:: ENTRIES PROVIDED

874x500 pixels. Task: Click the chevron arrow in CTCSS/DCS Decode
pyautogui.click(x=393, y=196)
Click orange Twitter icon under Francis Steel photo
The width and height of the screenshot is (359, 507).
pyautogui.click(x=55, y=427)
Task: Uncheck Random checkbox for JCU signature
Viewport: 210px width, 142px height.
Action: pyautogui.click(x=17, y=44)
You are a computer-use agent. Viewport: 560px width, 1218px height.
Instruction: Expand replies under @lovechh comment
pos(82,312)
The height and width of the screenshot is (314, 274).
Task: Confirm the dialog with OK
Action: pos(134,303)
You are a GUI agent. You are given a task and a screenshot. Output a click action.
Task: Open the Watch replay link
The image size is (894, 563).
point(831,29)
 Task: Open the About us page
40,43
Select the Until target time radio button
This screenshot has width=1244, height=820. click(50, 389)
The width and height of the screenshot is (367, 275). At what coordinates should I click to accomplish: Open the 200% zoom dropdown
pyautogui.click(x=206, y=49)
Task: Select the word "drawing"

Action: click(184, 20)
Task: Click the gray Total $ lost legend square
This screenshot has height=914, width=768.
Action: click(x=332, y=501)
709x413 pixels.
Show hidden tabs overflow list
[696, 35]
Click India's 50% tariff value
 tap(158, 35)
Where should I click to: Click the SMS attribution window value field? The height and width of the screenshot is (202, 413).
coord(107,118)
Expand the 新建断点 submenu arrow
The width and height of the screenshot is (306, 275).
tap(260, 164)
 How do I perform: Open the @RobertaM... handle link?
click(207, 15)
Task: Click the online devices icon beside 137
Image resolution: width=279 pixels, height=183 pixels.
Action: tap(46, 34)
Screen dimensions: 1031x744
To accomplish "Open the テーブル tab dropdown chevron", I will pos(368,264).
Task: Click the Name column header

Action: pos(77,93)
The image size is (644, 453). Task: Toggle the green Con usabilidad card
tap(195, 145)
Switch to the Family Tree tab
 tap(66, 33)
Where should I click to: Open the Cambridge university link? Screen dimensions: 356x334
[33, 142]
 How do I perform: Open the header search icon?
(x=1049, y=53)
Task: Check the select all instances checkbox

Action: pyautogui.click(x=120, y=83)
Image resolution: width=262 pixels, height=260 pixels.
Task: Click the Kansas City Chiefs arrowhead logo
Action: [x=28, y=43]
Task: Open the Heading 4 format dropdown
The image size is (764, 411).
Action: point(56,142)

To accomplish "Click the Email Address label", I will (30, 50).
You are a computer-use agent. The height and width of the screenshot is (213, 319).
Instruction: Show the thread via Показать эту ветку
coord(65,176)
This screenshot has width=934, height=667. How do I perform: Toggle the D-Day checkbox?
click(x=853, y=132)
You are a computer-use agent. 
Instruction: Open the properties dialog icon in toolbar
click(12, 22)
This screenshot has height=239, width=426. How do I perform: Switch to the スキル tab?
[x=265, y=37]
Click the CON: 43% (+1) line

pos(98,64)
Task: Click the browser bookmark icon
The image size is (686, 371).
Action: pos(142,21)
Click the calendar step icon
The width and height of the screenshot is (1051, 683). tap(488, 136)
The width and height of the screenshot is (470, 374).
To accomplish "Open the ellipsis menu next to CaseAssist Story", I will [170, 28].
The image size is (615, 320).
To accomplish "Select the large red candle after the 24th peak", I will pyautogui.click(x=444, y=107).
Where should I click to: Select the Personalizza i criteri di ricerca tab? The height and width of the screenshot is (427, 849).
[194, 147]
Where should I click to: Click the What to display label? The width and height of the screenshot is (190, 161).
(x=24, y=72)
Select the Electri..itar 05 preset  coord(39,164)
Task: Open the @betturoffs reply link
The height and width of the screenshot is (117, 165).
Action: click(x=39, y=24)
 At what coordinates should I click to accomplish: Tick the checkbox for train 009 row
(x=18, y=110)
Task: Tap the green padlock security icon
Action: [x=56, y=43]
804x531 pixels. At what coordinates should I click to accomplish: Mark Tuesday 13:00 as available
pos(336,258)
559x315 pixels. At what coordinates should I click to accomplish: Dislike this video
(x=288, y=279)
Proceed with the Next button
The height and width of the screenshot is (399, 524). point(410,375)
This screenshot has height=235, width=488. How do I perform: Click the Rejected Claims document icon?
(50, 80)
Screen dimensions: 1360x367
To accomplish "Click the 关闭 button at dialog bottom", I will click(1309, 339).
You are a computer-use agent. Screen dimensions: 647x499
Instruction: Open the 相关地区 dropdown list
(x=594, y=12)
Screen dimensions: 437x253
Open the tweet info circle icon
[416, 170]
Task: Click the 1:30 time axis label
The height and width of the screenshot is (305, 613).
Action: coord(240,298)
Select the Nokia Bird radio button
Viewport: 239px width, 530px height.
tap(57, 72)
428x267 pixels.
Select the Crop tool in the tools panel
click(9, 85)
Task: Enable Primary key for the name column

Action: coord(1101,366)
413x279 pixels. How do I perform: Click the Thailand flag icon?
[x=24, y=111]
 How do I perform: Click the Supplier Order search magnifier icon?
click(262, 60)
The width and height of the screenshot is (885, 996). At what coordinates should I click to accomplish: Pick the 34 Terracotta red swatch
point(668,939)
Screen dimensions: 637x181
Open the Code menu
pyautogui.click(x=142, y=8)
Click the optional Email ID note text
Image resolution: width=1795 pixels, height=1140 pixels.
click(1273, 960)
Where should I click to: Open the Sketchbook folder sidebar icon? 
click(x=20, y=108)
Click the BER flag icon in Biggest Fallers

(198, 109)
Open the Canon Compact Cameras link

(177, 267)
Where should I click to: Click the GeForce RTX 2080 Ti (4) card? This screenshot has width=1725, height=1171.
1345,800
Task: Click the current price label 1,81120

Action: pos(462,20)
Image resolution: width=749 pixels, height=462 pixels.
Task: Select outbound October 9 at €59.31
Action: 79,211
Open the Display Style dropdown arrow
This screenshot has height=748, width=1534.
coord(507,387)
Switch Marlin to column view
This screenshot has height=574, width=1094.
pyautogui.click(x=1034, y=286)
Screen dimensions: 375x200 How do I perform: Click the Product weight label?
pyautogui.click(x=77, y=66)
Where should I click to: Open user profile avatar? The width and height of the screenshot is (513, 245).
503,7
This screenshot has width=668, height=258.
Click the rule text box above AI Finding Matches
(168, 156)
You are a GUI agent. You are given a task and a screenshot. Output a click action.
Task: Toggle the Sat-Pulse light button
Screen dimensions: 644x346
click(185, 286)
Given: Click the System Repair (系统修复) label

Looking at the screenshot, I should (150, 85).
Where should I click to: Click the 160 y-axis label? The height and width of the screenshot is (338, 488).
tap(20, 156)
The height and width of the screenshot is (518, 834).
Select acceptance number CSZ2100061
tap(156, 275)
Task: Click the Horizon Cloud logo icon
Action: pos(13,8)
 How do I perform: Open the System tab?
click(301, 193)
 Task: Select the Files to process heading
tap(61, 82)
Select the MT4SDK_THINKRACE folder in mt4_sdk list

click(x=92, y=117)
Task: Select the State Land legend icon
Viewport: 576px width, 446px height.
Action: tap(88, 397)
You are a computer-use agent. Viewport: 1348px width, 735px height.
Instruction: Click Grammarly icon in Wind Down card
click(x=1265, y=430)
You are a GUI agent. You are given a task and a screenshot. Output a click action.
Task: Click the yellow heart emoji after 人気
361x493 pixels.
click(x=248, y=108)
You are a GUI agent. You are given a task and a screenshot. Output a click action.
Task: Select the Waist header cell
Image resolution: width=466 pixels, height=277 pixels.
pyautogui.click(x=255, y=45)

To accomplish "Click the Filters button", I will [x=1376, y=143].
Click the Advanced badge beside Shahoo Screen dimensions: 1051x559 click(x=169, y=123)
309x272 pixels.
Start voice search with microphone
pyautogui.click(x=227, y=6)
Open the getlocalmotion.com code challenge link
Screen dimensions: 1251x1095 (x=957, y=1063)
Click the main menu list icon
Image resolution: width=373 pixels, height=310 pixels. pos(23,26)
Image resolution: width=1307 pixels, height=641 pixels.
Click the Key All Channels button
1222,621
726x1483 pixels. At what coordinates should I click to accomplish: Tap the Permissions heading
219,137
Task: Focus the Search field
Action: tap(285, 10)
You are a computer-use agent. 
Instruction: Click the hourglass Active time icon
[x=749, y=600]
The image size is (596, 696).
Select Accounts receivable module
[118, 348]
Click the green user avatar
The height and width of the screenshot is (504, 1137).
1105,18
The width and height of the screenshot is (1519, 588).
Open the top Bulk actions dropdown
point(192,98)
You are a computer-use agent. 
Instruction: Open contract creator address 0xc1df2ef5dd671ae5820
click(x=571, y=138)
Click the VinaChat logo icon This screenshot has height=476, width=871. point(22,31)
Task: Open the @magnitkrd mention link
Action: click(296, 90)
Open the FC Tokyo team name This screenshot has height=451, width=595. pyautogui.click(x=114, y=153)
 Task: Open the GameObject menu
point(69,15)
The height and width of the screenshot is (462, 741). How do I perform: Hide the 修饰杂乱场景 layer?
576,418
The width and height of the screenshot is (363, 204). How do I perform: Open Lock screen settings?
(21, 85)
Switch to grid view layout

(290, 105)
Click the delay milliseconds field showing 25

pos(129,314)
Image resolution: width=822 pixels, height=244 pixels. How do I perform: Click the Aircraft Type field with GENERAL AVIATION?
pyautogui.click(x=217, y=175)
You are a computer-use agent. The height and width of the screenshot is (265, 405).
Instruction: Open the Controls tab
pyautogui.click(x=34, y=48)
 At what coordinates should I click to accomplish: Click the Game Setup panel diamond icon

::::

WHAT YOU NEED TO DO: Reproduce the lines of the listing above without any changes, everything from the line containing "Task: Open the About us page" down to the line containing "tap(158, 35)", including both of those lines.

CORRECT ANSWER:
 Task: Open the About us page
40,43
Select the Until target time radio button
This screenshot has width=1244, height=820. click(50, 389)
The width and height of the screenshot is (367, 275). At what coordinates should I click to accomplish: Open the 200% zoom dropdown
pyautogui.click(x=206, y=49)
Task: Select the word "drawing"

Action: click(184, 20)
Task: Click the gray Total $ lost legend square
This screenshot has height=914, width=768.
Action: click(x=332, y=501)
709x413 pixels.
Show hidden tabs overflow list
[696, 35]
Click India's 50% tariff value
 tap(158, 35)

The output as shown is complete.